I have been trying for some time now to craft a way to train a text model using a large corpus for a project of mine. I would like to more effectively manage the memory than loading all the data via the databunch at once. Prepping the databunch takes ~3 days and 150 GB of ram. It then crashed when trying to save it as a pickle file. I could really use some suggestions!

The pytorch IterableDataset looks like a wonderful solution: https://medium.com/swlh/how-to-use-pytorch-dataloaders-to-work-with-enormously-large-text-files-bbd672e955a0

but the way text is prepped in fastai is to construct a batch of dimensions bs*bptt. When loading text a line at a time via an IterableDataset, there is no way to handle the bptt dimension. Do others see a solution here?

I have also considered breaking my full dataset into 8 sub data sets, constructing databunches for each, and then somehow iterating over them during training via a callback.
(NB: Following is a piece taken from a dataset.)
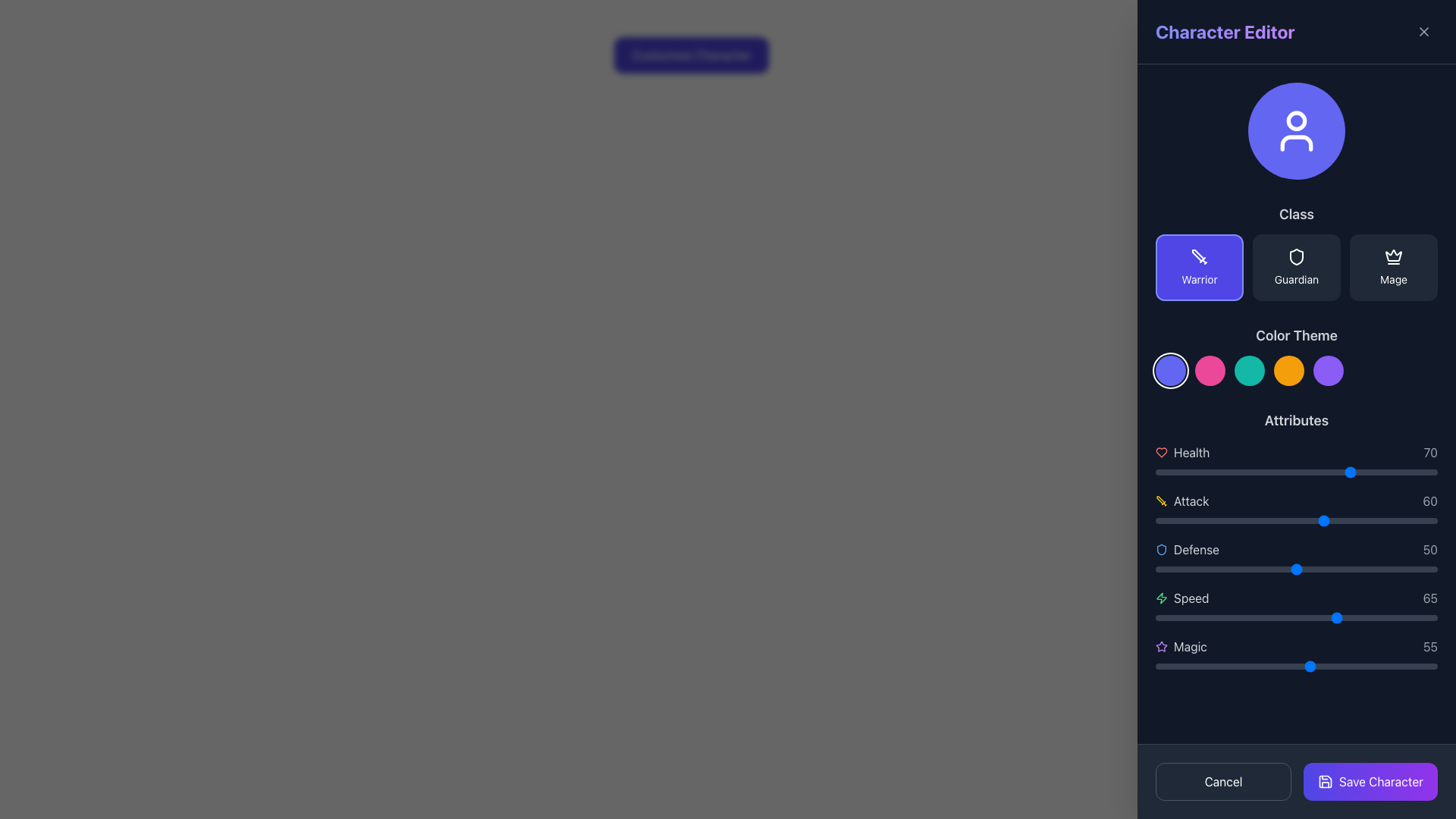 The height and width of the screenshot is (819, 1456). Describe the element at coordinates (1288, 371) in the screenshot. I see `the fourth circular button from the left in the horizontal row of five color-themed buttons under the 'Color Theme' section` at that location.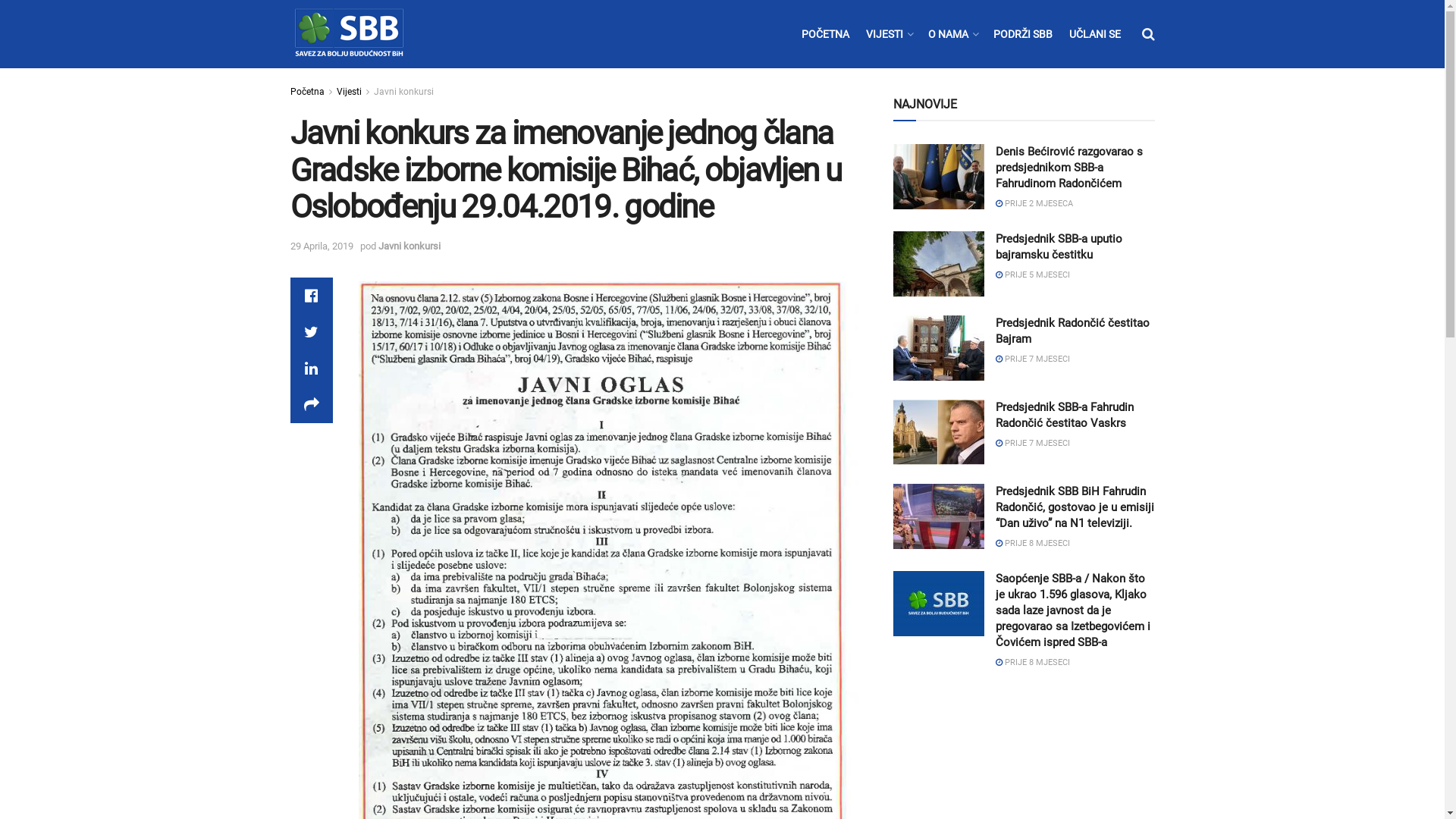 The image size is (1456, 819). Describe the element at coordinates (408, 245) in the screenshot. I see `'Javni konkursi'` at that location.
However, this seems a bit too hacky and I would like to hear other’s thoughts before I try this.

At the end, I will need to train this model over multiple GPUs. My experience so far suggests parallel jobs in FastAI resemble embarrassingly parallel simulations until the fit command. Hence, each process will need to load the data to construct the learner. Even if I could get the databunch to fit on one node, I suspect going to multi GPU training will quickly run out of memory due to each process loading the full databunch.

Any suggestions and tips would be greatly appreciated.